Ofcom triggers full-fibre roll-outReading Time: 2 minutes12th May 2021 | Modified: 19th December 2022
Categories: Tech News
UK roll-out of Fibre To The Premises (FTTP) is being accelerated by Openreach and its competitors following new Ofcom regulations.
The regulations, governing the wholesale telecoms market, aim to promote competition and investment in networks which can provide gigabit speeds to and from premises.
Openreach became a legally separate company from BT in 2018, with its own independent board. Virgin Media and a few others are competitors, but Openreach manages the lion’s share of the UK’s wholesale network infrastructure.
Despite the huge demand for network connectivity, millions of homes are still using the copper lines that were first laid over 100 years ago.
The regulations will prevent Openreach from offering geographic discounts on its full-fibre wholesale services so that there is an even rollout across the entire country.
But the regulator has not placed a price cap on Openreach’s fastest fibre services so it will be able to fund a faster rollout better.

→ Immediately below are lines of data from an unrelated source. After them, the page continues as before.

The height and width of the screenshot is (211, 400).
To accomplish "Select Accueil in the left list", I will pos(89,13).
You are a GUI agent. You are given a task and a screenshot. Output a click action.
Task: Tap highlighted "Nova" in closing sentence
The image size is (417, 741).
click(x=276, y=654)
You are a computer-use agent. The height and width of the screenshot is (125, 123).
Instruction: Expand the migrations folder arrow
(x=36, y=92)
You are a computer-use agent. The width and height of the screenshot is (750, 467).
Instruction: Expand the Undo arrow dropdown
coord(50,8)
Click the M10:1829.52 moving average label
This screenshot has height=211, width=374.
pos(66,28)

Ofcom will also intervene, if necessary, to prevent Openreach stifling investment from rivals. This should mean about 70 per cent of the UK will eventually have a choice of networks.

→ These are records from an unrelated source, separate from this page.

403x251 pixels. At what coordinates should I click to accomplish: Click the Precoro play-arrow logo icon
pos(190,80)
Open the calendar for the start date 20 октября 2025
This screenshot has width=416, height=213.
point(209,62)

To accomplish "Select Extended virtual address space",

Openreach has confirmed plans to build fibre-to-the-premises (FTTP) connections to 20 million homes and offices by the end of this decade.
It will be allowed to turn off copper-based networks in areas where faster full-fibre connections to properties have already been deployed. This should help reduce its costs by removing the need to maintain two different infrastructures.

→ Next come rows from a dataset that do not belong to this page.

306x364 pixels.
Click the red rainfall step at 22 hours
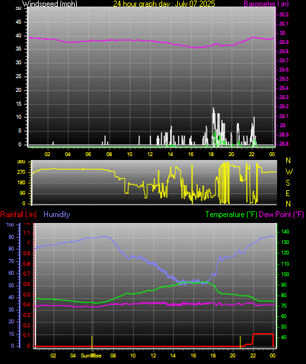click(253, 339)
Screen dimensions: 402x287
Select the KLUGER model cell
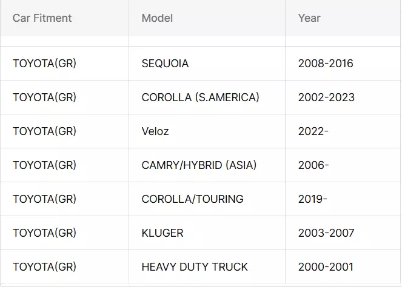click(207, 233)
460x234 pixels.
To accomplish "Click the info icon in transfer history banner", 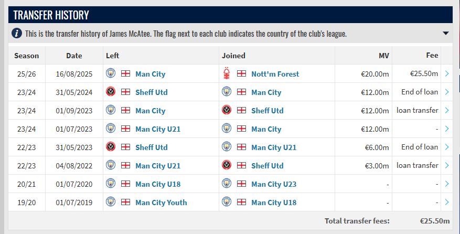I will click(17, 34).
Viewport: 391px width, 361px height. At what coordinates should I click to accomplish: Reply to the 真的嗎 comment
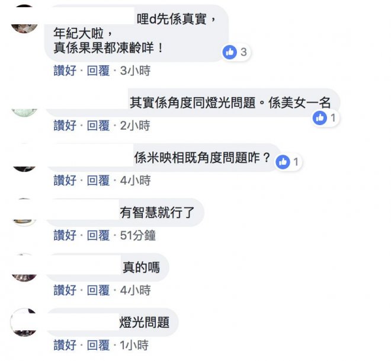click(x=98, y=290)
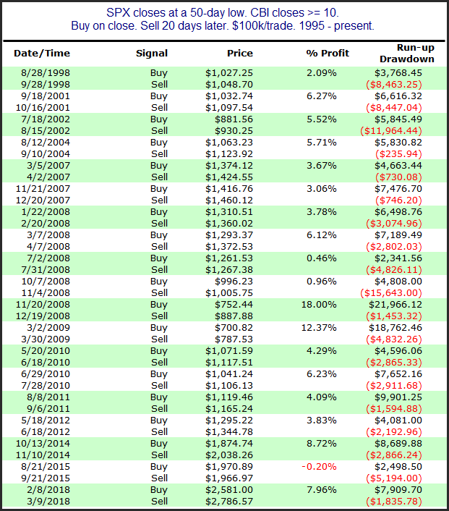
Task: Click the $2,786.57 sell price
Action: tap(229, 501)
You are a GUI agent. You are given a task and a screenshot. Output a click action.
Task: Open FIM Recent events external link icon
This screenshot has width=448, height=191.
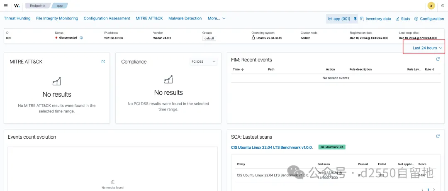pyautogui.click(x=438, y=59)
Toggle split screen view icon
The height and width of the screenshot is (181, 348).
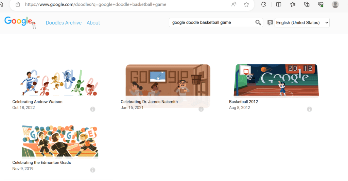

Virgin Media also welcomed Ofcom’s announcement, describing it as a resounding sign of support and longer-term clarity from the regulator.
Gary Jowett, from Computer & Network Consultants (CNC) in Brighton, said: “The new regulations bring fresh impetus to Briton becoming a full fibre economy. As Openreach will be able to switch off copper networks where full fibre has been introduced, it is time for businesses of all sizes to start planning for an FTTP future. It could be truly transformative for many organisations in terms of the way they serve customers and what they can offer.”